On Friday Patently Apple posted a report titled "Australia proposed new Laws Compelling Companies like Facebook & Apple to Provide Access to Encrypted Messages." The report noted that the new measures will be the first in an expected wave of global legislation as pressure mounts on technology companies to provide such access after several terror suspects used encrypted applications ahead of attacks. Australia's proposal will require device manufacturers and technology companies to help its law enforcement agencies intercept and read messages sent by suspects.'" The report specifically highlighted Apple and Facebook as high tech companies the new laws would affect if the new law passes. Today we learn from The Australian publication that Australian authorities will be meeting with Apple representatives this coming week.


According to a new report by The Australian, "Attorney-General George Brandis says he will hold talks with tech giant Apple this week in a bid to get co-operation on the Turnbull government's proposed laws compelling tech companies to give police and intelligence agencies access to encrypted information messages from suspected terrorists and criminals.


The meeting comes after Prime Minister Malcolm Turnbull on Friday responded to claims from companies including Facebook and Apple that the proposed legislation would be impossible to implement with the bizarre claim that the laws of Australia trump the laws of mathematical encryption.


The tech companies argue that the nature of end-to-end encryption is such that only the sender and receiver of a message are capable of decrypting it. They say any weakening of the encryption technology would weaken security for all users, and argue that even if they co-operate, governments globally will be powerless to stop criminals and people in other jurisdictions from creating their own encryption technology.


Senator Brandis said he did not want to pre-empt any discussions he may have with tech companies because the government remains hopeful they will co-operate."


Senator Brandis told Sky News "I'm, for example, seeing Apple this coming week and I want these discussions to be as constructive and as cooperative as they can possibly be because as I said a moment ago, our first preference is voluntary co-operation.
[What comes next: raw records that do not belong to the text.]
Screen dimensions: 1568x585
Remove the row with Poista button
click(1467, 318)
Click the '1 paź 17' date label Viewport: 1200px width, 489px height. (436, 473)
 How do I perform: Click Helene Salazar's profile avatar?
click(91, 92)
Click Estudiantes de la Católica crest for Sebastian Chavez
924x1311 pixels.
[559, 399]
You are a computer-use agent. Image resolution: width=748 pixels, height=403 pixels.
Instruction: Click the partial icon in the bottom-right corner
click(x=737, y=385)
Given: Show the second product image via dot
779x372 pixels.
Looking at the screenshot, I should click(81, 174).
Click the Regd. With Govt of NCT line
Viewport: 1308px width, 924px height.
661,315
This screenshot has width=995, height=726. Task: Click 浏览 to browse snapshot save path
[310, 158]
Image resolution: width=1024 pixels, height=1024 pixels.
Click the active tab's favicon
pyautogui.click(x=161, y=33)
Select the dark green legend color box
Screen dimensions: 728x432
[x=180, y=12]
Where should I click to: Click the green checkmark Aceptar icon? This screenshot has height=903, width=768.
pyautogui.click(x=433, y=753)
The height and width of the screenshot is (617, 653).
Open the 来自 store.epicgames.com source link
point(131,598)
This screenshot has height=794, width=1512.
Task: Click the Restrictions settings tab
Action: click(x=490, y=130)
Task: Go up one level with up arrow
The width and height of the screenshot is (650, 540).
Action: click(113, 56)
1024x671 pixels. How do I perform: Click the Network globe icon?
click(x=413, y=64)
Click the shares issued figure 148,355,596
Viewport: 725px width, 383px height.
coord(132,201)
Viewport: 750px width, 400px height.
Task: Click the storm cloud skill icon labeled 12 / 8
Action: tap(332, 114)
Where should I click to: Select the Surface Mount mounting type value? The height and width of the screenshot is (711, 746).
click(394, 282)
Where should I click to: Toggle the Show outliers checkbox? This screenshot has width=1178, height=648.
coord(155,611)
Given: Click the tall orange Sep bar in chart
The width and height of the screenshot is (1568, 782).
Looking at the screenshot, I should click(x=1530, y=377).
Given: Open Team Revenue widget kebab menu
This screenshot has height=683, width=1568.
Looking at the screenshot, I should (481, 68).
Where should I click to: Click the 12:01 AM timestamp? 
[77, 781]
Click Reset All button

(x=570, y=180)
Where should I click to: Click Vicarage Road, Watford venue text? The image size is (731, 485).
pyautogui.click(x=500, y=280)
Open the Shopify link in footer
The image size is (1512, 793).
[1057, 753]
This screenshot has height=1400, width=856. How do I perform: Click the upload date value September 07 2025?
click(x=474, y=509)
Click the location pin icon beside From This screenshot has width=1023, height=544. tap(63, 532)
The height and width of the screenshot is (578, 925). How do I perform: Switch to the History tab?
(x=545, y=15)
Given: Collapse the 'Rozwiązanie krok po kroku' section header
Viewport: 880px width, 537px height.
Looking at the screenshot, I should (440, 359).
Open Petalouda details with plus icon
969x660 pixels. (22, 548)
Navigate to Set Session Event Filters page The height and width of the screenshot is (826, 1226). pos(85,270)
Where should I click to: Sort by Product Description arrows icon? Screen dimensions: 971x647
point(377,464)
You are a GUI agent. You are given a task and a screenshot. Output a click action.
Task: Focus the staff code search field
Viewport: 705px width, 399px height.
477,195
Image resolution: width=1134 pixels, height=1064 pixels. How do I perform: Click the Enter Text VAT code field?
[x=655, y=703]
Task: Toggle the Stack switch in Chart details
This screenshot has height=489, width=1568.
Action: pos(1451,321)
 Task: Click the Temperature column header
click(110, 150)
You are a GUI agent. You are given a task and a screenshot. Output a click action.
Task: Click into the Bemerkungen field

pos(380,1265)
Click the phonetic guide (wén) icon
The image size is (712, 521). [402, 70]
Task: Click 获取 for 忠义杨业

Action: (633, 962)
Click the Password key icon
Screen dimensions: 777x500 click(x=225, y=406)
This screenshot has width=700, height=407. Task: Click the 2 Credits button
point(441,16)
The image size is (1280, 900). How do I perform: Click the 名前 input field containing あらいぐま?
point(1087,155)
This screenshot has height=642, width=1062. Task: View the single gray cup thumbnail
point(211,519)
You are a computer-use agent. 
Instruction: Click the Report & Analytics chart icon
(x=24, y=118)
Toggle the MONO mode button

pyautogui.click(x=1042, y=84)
So for that reason I'm not going to essay a critique of the companies at this early point in the discussions.'


Senator Brandis said the new laws would involve coercive powers to compel social media companies to co-operate, and would be based on the UK's Investigatory Powers Act, introduced last year, which enables law enforcement agencies to issue a warrant-like technical capability notice requiring companies to assist them in accessing communications.


He went on to state that "The point I'm at pains to make is that this is not a new kind of legal obligation. All we are doing is trying to make sure the law stays abreast of developments in technology. There are already in Australian law, under the Telecommunications Act and under the Crimes Act, obligations to provide assistance, but they are dated.


Additionally, Brandis stated that "If terrorists increasingly use in particular encrypted messaging apps that are inaccessible to intelligence or to law enforcement authorities, then our capacity to surveil their communications, our capacity in the event for example a terrorist incident occurs, to prosecute them, will be lost.



(Click on photo to Enlarge)

We saw that last year in San Bernardino when Apple refused to co-operate with the FBI in breaking open a phone. We know that terrorists planning mass causality attacks on Australian soil have resorted to, and routinely do resort to this technology." For more on this, read the full report from The Australian here.


Considering that the Five Eyes Network just recently met in the Capital in Canada at the end of June to discuss all matters regarding decryption, cyber security, recent leaks of information (in the US) and more, the Australian government's swift action tells us that the meeting of all of the countries involved aim to crack down hard on terrorism and criminal activities that extend to the web. The recent move by Australia therefore is likely only the first of many that will be challenging tech companies this year.